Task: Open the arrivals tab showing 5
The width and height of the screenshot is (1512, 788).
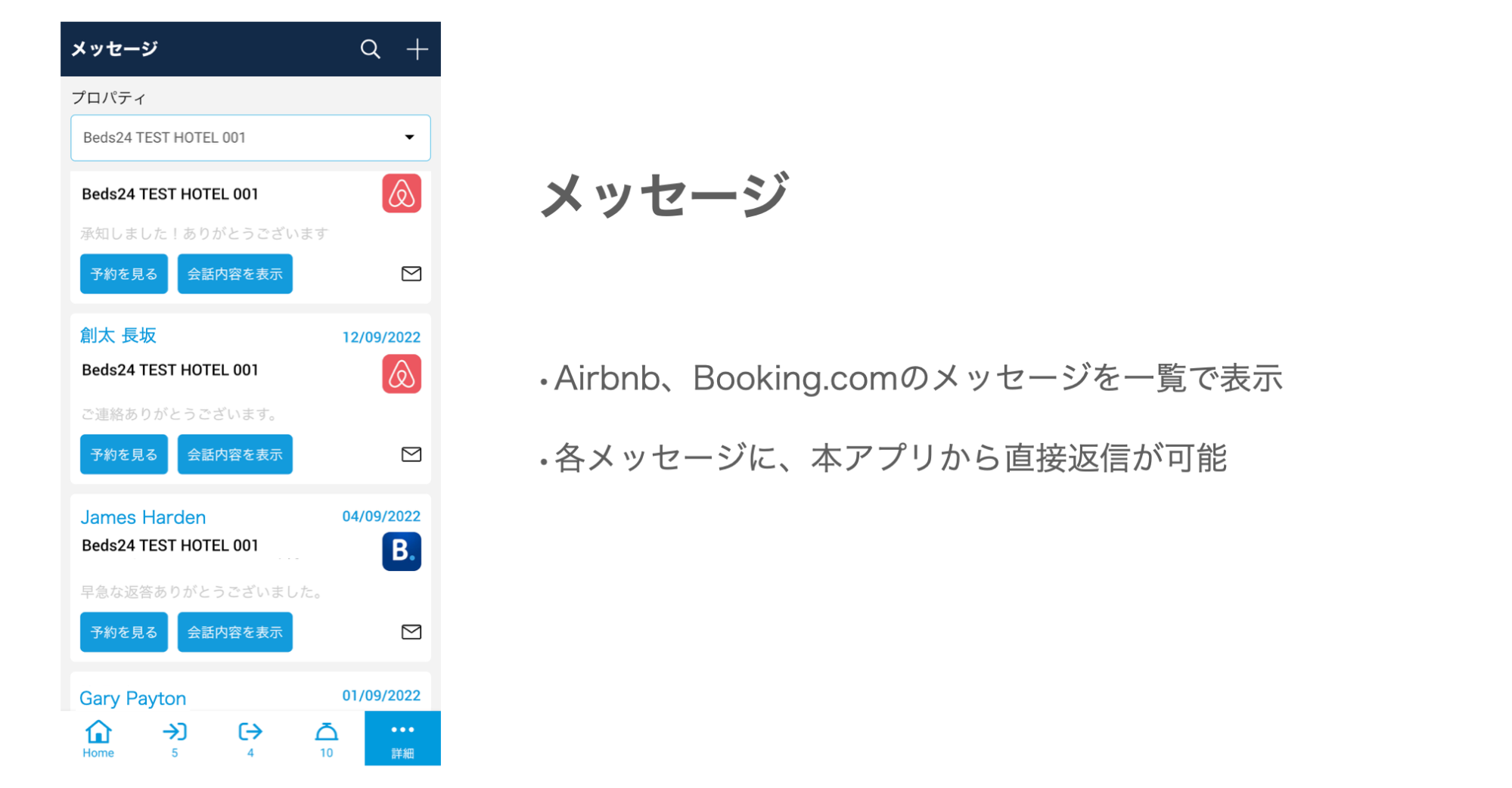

--

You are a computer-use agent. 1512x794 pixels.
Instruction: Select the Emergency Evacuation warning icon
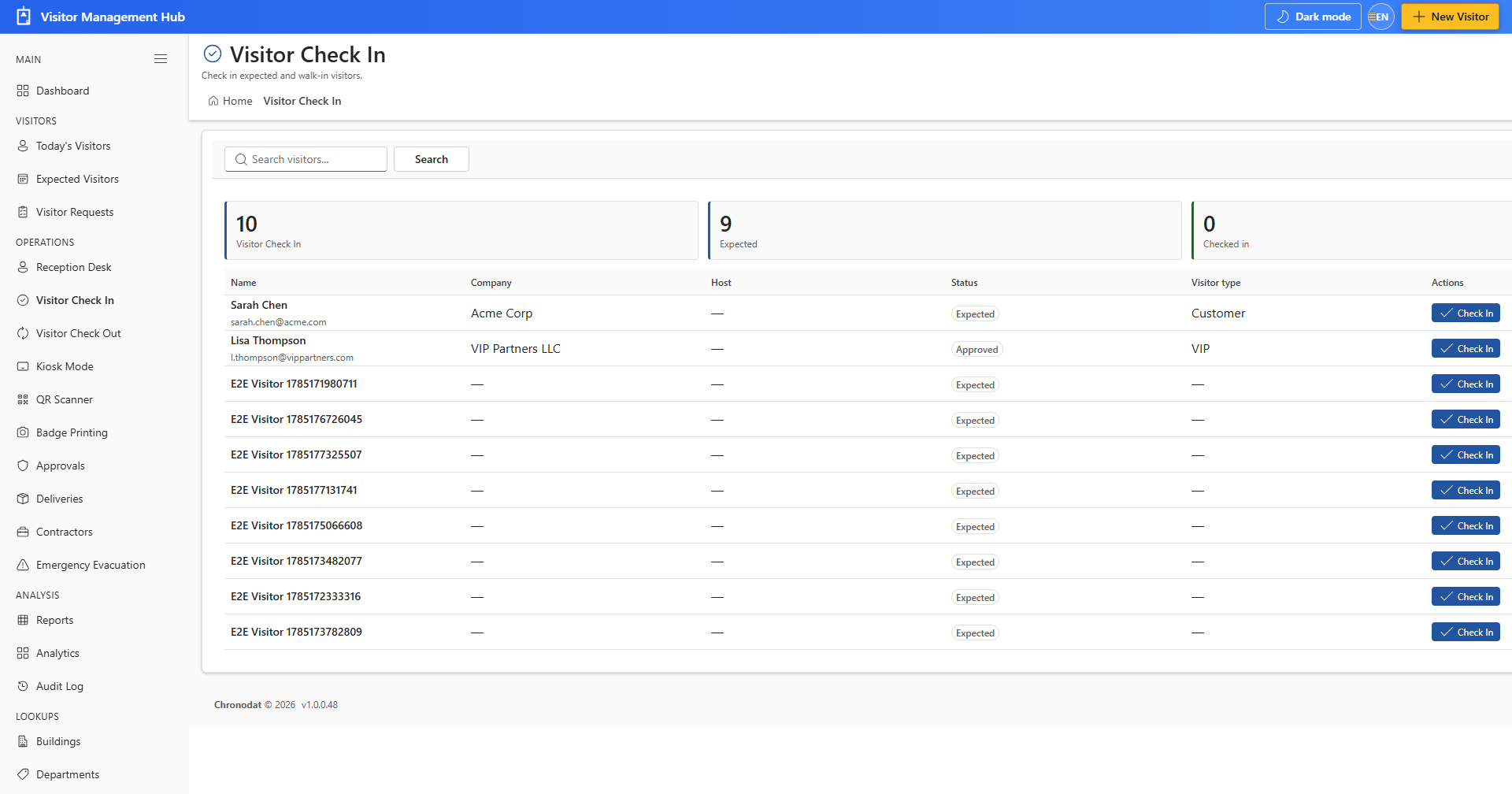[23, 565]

==

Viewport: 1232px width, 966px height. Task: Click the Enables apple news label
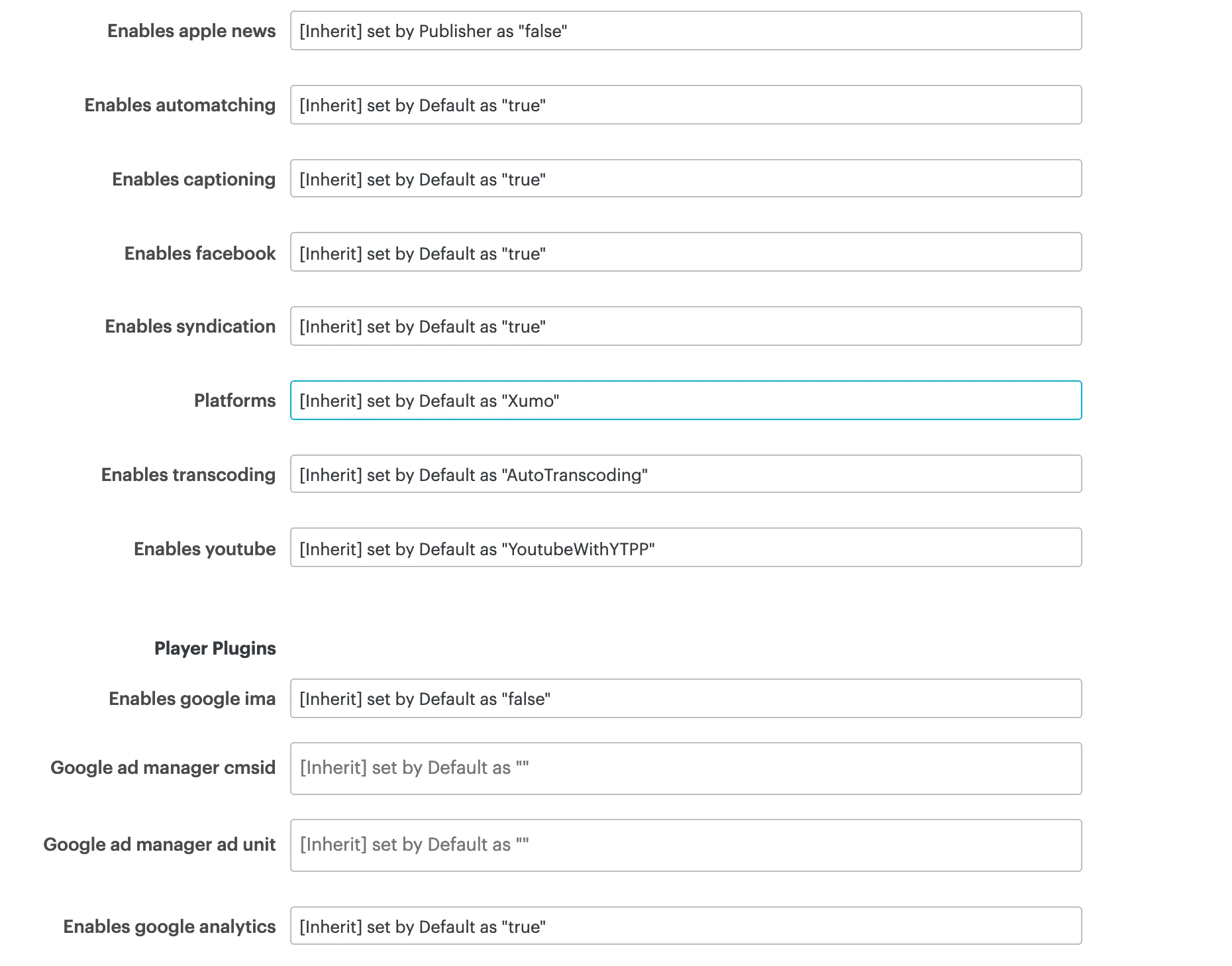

What you need to do: The lines holding the word "Task" are the answer. Pull them out of the records and copy them.

Solution to the exercise:
Task: Open the arrivals tab showing 5
Viewport: 1232px width, 966px height. Task: Click the Enables apple news label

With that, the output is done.